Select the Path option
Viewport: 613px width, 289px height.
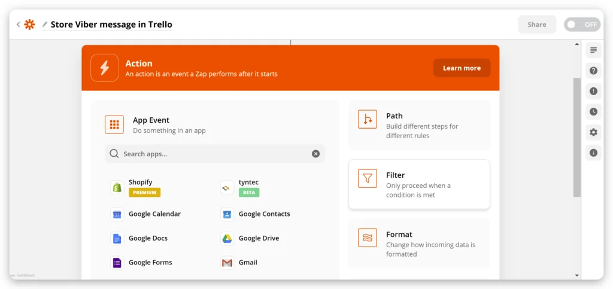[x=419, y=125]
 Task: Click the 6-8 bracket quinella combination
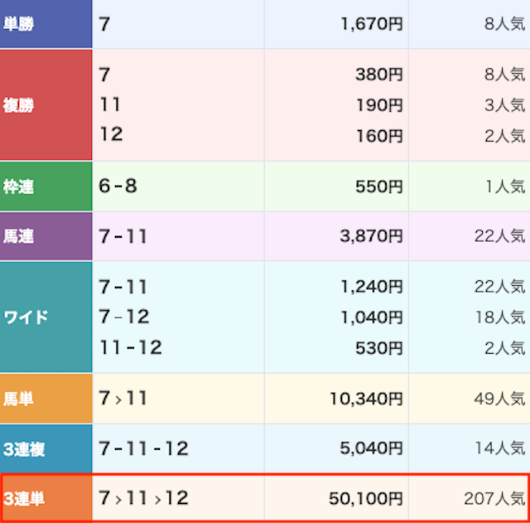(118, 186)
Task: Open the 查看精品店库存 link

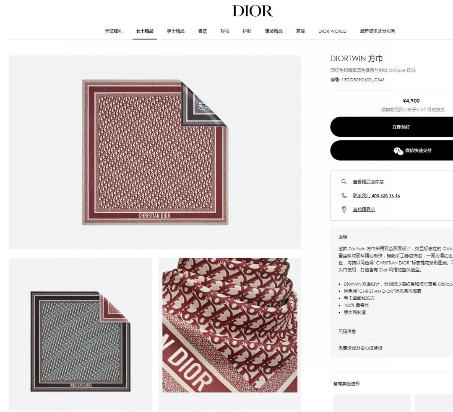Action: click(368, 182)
*-*-*
**EXERCISE PROMPT:**
Write out all the rows above again in full, shifting every coordinate in the answers by adding 49 to each number, and leave out the pictures.

**SOLUTION TO THIS PROBLEM:**
Select the Path option
Viewport: 613px width, 289px height.
[x=468, y=174]
 Task: Click the 6-8 bracket quinella combination
(167, 235)
Task: Open the 查看精品店库存 link

Action: click(417, 231)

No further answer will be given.